When you see a special needs child, you think how lucky you are that your own children are "healthy."  What you cannot comprehend is that special needs parents are truly thankful beyond words for the biggest blessing they have ever experienced in this life--a gift from God--their very special child.  

The author of this essay is Amy Boyd.
Permission is granted to reprint all, or any part of this post, as long as the following is included:  Copyright 2013  Amy Boyd and the Dare to Hope Foundation, Inc.

Friday, July 17, 2015

6 months home!

Here we are at the 6 month mark! I can hardly believe it!
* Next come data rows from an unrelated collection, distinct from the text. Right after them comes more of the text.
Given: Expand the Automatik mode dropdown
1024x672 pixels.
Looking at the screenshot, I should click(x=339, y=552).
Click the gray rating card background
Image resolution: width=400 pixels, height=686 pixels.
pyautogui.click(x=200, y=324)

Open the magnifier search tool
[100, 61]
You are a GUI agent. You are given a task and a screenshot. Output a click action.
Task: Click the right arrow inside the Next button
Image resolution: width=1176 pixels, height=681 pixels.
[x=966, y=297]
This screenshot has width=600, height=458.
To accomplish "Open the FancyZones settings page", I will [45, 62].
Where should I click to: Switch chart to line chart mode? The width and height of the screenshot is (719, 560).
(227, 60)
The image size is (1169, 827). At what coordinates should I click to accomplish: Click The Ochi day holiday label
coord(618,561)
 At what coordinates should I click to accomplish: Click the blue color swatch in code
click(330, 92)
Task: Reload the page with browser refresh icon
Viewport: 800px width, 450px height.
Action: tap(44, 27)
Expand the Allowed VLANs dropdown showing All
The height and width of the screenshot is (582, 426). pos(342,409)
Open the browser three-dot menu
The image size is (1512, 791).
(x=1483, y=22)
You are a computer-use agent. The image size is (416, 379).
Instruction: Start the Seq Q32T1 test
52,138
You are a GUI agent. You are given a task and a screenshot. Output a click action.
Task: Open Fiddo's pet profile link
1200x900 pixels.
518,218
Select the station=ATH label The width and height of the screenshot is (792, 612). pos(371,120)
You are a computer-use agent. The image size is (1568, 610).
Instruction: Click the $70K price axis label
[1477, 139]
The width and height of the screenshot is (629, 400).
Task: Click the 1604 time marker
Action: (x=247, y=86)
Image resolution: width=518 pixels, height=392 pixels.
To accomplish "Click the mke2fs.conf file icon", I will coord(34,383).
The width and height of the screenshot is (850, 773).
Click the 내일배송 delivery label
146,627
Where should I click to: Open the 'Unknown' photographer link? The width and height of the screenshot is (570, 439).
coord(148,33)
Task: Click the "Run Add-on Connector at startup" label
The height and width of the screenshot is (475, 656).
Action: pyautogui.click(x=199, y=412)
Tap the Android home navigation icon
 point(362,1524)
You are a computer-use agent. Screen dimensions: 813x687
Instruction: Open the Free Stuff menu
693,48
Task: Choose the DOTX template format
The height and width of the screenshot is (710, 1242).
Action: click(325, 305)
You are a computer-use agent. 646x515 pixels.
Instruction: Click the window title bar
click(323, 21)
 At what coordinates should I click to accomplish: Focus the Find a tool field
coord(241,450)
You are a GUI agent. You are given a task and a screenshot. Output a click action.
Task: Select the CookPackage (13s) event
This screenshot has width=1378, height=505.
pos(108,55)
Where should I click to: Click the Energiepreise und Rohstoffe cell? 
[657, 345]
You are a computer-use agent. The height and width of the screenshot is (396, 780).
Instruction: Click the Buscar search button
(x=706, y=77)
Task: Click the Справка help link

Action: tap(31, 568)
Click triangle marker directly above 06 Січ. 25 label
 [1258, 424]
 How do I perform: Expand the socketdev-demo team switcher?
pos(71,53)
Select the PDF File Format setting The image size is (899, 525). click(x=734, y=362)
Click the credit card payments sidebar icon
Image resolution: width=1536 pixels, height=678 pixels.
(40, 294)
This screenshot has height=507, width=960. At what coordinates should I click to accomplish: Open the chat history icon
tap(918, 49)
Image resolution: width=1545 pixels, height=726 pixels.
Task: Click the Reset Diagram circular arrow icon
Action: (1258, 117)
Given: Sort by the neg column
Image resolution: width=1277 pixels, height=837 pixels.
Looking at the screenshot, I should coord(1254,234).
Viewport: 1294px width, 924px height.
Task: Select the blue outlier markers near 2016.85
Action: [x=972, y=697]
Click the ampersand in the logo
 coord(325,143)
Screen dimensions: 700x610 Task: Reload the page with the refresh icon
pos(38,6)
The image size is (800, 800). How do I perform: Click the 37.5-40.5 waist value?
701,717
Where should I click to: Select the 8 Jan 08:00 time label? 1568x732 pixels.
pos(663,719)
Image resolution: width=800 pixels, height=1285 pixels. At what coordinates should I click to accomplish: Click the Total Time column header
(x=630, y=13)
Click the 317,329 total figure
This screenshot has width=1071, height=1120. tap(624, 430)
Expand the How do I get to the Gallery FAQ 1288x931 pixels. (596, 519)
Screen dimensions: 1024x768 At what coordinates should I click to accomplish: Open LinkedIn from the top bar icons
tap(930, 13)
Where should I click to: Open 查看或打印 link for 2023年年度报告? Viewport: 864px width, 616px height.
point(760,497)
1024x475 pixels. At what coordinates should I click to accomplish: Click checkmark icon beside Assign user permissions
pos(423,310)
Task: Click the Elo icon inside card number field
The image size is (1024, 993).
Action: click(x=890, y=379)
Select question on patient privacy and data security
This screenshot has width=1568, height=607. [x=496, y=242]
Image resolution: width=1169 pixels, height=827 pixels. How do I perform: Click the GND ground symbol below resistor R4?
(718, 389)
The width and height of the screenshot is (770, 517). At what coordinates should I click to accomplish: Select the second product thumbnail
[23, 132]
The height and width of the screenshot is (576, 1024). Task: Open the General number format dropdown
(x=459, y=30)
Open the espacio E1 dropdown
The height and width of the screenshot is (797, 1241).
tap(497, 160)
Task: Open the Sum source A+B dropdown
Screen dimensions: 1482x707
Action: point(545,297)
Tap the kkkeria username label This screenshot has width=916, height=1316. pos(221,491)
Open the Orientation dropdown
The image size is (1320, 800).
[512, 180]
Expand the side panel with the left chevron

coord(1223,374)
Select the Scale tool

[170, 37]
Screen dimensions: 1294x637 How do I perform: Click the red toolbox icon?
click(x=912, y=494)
About a month ago, Ana had an NG tube placed because we were having difficulties with feeding. Since then her weight has held steady, and she has been gloriously hydrated ;-)
Her eating skills have continued to deteriorate, and we are looking forward to getting started with a feeding therapist. Hopefully that will help us to make some headway.
Entirely unrelated to the feeding issues we had to push her hip surgery out to next month, toward the end of August. Her home sleep monitoring revealed some pretty nasty dips in blood oxygen levels (due to obstructive apnea, most likely), so she needs to do a full-on hospital sleep study before pulmonology will clear her for surgery. Her sleep study is scheduled for the end of July, giving us plenty of time to get ready for surgery afterward.
Planning around a major surgery is weird; everything has to be placed in either the "before surgery" or "after surgery" category. Ana's pediatrician and I agreed that beginning serious therapy before the surgery probably wouldn't accomplish much that wouldn't be lost during surgery recovery. Hopefully we can get some good stuff started this fall.
I just need to figure out how to keep Ana occupied in the meantime...
She has been very fussy and upset recently. It is hard to know if it is boredom, or pain, or emotional issues. She is happiest if I am holding her, and gets sad/lonely/uncomfortable/bored (?) if she sits in her chair for more than a couple of minutes. It is a little difficult to figure out how to best plan her time while allowing for the chores that I need to do, not to mention the time I want to spend cuddling the little boys. I am hoping that eventually some good therapy and possibly school will help her to have good things to do and alleviate what I perceive to be boredom.

As far as her relationship with Took and Porgies goes, it has been fun to watch that blossom. She is obviously delighted with her brothers, and they obviously love her very much and are so excited to do things that make her happy.

We are so thankful that God has brought Ana into our family and are excited to see how He will work in all of our lives. Thanks for your prayers!